Gambia only produces about half of its national staple food requirements. To make up for Gambia agricultural deficit, the country resorts to importation. However, a sustainable agricultural process to deal with such agricultural deficits usually lies in quality research. Hence, to address the problem permanently, the government is designing a project for the sustainable production of crops and livestock. The project also aims to reduce malnutrition and food insecurity.
Consequently, young research scientists of breeders and agronomists in public and private sectors have commenced another five-day training course on rice, maize, and groundnut breeders. The theme of the training is on the ‘Concepts and Principles of Plant Breeding and Participatory Varietal Selection (PVS)’. The venue of the training is at the head office of the National Agricultural Research Institute (NARI) located in Brikama.
Moussa Sie, the project consultant and FAO senior breeder hinted on the importance of the course in resolving Gambia agricultural deficit. According to Sie, the University of Gambia was not providing the breeder programme and NARI was lacking breeders. Sie said,
“We need to improve capacity by combining both practical and theoretical training. Due to climate change, some plants cannot work here but they can be nurtured to produce new varieties.”
Participants at the breeder course to resolve Gambia agricultural deficit
This second breeder course is coming two weeks after the end of the first. The aim of the course is to build young homegrown agricultural breeders to adapt to modern tools. Consequently, these modern tools will enhance the precision and efficiency of their breeding programmes.
The second breeder course to resolve Gambia agricultural deficit has a total of twenty-six participants. These participants are from different organizations including NARI, National Seed Secretariat, The Gambia College School of Agriculture, variety release committees, and the National Coordinating Organization of Farmer Associations Gambia (NACOFAG).
Addressing the young research scientists was the director general of NARI, Ansumana Jarju. In a brief statement, Jarju reminded the scientists that it was paramount to show dedication to the course. Jarju also mentioned that they must not become professors to be breeders. The focus should be on improved research to end Gambia agricultural deficit.
“We count on you for agricultural researches.”
Brief detail about the breeder course
The course is part of the European Union (EU) funded Agriculture for Economic Growth and Food Security and Nutrition to mitigate migration. The funding to the tone of 20.5 million Euro (approx. 1.2 billion dalasis) is the 11th European Development Fund. However, the United Nations’ Food and Agricultural Organization is in charge of the implementation. Dr. Lamin Sonko, NARI director of Cropping System said,
“This is a rare opportunity for us and any activity that will upgrade our skills and understanding of the agricultural development trend is welcome.”
First, the course will equip the young researchers with the theoretical background on modern breeding methods. Subsequently, they will learn modern techniques including biotechnology, planning, experimental techniques, and information management tools and software.

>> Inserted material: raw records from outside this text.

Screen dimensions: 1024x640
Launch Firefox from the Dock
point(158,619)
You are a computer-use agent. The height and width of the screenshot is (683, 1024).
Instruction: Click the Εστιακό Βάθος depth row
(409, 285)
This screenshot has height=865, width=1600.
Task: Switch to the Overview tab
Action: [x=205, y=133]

The knowledge will help them improve the quality of their research towards solving Gambia agricultural deficit.
The course is also an avenue for the young breeders to network and share ideas. The NARI director of Crop Research, Kebba Drammeh admitted the shortfalls of the institute in the area of research. However, Drammeh expressed confidence in the ability of the course to create the next generation of researchers. Drammeh said,
“For more than 30 years NARI has been depending on outside expertise for crop breeding. This is expected to lift the burden of hiring outside breedership on NARI.”